- Exercise:
Please retype only the lines below that run from the one containing "Instruction: Click 详情" through the last line, both included, without altering a word.

- Source material:

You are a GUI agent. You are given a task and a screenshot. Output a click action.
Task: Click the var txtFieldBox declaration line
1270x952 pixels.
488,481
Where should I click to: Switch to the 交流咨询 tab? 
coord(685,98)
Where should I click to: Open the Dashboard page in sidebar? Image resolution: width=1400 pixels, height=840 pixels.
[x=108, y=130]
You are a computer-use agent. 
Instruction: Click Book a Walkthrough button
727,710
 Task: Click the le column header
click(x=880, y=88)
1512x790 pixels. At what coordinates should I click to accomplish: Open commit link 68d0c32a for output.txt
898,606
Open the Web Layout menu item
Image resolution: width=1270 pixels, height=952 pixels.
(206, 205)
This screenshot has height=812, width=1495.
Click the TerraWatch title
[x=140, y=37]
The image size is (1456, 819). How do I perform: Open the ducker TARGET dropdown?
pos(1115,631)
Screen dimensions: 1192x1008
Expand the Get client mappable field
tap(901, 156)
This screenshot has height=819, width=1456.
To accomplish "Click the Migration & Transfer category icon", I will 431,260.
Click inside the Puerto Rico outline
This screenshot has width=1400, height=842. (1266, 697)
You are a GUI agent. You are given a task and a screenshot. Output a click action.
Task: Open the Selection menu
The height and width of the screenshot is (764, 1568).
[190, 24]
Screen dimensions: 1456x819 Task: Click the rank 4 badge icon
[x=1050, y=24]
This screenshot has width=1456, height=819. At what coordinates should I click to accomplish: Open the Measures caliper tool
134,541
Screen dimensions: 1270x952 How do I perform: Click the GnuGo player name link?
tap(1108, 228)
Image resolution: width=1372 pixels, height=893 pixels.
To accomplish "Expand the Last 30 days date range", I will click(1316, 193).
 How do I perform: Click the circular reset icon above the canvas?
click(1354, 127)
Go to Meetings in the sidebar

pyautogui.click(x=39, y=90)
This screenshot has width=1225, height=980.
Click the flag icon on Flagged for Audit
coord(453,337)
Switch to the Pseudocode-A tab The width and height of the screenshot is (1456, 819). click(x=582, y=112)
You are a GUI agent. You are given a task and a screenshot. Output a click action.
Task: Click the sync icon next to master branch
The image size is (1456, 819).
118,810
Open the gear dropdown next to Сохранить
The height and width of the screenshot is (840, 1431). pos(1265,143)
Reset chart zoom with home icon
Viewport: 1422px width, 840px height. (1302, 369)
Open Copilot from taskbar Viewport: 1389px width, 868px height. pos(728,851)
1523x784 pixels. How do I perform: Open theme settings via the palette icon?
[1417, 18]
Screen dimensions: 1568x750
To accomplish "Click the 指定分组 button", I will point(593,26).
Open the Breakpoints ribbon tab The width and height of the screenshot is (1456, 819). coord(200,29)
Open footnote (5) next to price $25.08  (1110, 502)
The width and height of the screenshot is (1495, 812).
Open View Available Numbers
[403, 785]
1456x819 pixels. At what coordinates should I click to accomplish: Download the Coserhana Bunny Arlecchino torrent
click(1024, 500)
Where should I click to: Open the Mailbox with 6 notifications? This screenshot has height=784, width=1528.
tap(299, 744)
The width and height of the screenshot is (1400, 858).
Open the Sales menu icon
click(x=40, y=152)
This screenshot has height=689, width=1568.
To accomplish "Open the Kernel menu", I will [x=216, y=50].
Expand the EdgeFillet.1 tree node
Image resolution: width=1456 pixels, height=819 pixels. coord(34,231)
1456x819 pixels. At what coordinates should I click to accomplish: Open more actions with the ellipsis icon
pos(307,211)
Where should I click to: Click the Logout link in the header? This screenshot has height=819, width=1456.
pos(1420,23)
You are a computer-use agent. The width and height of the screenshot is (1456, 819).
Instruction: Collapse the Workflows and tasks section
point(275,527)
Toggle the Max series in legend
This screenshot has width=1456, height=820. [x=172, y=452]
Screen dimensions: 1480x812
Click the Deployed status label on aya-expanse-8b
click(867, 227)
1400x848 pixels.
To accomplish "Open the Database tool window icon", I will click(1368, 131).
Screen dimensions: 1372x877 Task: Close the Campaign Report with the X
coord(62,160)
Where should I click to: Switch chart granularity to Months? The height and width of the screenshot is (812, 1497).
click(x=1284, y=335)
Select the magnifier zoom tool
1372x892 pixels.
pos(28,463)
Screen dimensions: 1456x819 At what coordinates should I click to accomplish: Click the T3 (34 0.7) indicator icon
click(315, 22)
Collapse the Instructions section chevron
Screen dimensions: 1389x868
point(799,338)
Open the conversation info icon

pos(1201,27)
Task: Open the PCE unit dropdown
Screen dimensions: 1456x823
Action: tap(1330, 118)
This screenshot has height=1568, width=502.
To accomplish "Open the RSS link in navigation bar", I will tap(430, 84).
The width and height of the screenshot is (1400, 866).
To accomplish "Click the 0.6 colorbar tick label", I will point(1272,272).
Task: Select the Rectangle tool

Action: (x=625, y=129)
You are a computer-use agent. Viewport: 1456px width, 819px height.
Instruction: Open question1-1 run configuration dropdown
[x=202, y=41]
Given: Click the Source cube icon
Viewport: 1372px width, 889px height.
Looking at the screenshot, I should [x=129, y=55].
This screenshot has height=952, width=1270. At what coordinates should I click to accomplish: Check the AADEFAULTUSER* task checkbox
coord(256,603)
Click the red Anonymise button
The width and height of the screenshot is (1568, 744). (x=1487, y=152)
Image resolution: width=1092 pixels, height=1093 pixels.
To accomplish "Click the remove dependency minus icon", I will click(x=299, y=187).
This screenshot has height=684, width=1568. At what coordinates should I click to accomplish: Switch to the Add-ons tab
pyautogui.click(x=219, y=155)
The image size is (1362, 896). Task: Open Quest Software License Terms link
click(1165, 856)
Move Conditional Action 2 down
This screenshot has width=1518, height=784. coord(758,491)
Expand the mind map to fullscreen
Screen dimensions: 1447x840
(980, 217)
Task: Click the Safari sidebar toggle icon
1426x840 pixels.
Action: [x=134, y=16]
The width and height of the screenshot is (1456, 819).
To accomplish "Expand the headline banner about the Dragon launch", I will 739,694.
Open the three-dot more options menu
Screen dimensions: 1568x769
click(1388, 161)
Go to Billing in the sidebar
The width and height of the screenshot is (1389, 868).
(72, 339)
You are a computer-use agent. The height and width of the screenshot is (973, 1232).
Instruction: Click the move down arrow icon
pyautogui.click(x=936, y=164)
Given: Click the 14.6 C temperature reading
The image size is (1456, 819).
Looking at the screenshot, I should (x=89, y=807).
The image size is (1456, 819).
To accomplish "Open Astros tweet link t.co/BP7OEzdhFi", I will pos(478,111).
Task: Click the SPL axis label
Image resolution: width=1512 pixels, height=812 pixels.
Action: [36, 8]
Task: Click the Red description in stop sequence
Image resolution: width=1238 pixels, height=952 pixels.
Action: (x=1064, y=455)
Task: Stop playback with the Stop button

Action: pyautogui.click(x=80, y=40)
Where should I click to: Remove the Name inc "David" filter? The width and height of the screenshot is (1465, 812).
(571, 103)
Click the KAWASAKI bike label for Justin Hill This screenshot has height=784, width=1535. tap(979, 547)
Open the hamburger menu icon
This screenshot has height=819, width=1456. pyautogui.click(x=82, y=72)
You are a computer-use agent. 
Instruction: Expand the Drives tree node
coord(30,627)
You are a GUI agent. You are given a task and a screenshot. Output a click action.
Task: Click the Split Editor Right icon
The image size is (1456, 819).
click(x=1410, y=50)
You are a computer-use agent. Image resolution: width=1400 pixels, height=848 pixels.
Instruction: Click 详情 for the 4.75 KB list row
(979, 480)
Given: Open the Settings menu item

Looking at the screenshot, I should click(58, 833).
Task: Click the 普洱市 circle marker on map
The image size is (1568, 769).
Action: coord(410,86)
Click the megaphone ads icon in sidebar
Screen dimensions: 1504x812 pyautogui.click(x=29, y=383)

- Your response:
Instruction: Click 详情 for the 4.75 KB list row
(979, 480)
Given: Open the Settings menu item

Looking at the screenshot, I should click(58, 833).
Task: Click the 普洱市 circle marker on map
The image size is (1568, 769).
Action: coord(410,86)
Click the megaphone ads icon in sidebar
Screen dimensions: 1504x812 pyautogui.click(x=29, y=383)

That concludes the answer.